Bugün Öğretmenler Günü. Başta beni yetiştiren öğretmenlerim olmak üzere tüm öğretmenleri tebrik ediyorum. Biliyorsunuz Türkiye'de öğretmenlerin bir 'atanma' sorunu var. Eskisi gibi her mezun olan öğretmen olamıyor. Dolayısıyla atanamayanların tepkileri bitmiyor. Mezun olan öğretmen sayısınca atama yapılamayacağına göre bu tepkiler sürecek. Atanamayanlar kararları beğenmeyecek.
'Rakamları biliyoruz' Atananların da derdi bitmeyecek.

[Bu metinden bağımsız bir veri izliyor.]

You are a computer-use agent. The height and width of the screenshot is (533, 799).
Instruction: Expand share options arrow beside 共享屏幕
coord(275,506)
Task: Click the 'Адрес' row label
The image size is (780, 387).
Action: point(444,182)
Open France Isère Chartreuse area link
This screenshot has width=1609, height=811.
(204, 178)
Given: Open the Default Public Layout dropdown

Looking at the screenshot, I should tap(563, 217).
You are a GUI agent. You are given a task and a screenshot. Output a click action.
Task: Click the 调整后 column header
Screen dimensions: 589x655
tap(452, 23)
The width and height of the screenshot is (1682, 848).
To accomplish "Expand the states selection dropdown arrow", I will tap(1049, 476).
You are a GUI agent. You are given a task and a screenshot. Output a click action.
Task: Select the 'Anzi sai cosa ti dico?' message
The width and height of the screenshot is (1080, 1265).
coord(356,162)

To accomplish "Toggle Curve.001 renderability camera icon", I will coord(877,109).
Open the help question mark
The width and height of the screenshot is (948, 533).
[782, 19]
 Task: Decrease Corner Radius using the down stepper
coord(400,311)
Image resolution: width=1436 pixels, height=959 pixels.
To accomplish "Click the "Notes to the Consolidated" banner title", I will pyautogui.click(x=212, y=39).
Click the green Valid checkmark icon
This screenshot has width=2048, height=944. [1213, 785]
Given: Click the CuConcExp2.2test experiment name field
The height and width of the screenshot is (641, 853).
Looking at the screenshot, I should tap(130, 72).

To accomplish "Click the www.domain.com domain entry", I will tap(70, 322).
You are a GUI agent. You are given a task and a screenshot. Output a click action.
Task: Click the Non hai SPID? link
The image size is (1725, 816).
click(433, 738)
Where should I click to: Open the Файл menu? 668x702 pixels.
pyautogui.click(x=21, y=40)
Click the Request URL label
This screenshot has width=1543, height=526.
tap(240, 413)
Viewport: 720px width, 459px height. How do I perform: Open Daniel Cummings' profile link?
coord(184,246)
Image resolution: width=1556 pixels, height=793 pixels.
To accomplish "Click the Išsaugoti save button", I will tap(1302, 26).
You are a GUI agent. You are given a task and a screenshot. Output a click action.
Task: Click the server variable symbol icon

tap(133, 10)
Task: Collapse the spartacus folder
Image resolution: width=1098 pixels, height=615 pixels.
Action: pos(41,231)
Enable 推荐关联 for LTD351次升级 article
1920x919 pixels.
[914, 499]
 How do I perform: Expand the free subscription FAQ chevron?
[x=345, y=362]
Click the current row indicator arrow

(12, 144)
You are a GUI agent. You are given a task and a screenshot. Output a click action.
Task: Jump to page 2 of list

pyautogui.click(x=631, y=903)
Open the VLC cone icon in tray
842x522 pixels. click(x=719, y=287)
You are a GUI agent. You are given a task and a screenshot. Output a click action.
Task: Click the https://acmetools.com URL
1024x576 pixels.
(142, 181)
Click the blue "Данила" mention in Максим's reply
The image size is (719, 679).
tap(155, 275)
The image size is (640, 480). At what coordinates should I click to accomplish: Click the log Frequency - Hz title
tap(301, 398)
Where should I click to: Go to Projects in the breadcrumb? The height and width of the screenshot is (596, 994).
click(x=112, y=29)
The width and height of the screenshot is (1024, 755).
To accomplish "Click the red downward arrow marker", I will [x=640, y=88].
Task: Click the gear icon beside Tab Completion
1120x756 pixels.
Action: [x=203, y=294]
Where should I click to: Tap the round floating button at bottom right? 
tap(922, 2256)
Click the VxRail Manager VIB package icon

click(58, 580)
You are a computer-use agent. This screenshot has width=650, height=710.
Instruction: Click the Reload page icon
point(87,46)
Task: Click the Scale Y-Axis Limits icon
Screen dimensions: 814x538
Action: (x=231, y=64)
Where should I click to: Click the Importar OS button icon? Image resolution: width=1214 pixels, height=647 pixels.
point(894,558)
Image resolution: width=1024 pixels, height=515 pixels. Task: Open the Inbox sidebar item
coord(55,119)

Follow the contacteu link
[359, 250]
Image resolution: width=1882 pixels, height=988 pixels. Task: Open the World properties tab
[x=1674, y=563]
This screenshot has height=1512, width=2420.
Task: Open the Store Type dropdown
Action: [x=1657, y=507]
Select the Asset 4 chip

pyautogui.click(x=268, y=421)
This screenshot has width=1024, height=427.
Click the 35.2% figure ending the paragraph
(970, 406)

Onlar da şartlardan şikayet edecek. Bu aralar Türkçe öğretmenlerinden tepkiler geliyor. Okullarda Türkçe öğretmeni ihtiyacı olmasına rağmen kontenjanların düşük tutulduğunu öne sürüyorlar. Hatta Türkçe yerine İngilizce branşının öne çıkartıldığını söylüyorlar. İşte bir Türkçe öğretmeninden gelen mektup şöyle: "Son atamalarda Türkçe öğretmenliği, 'yok' denilecek seviyede kontenjanla ayaklar altına alındı. Bizler hangi ilde kaç ücretli Türkçe öğretmen çalıştırıldığını, kaç öğretmene ihtiyaç olduğunu biliyoruz. Atama rakamları ilginç.
'Arada uçurum var' Yabancı dil olan ve Türkçe'nin arkasında kalmasına inandığımız İngilizce'ye 2008 Ağustos'ta bin 538 kontenjan, 2008 Kasım'da bin 396 kontenjan ayrılmasına karşın, ana dilimiz Türkçe'ye haftalık ders saati 5 olmasına rağmen 2008 Ağustos'ta 447, 2008 Kasım'da 521 kontenjan verilmesi bizi derinden yaraladı.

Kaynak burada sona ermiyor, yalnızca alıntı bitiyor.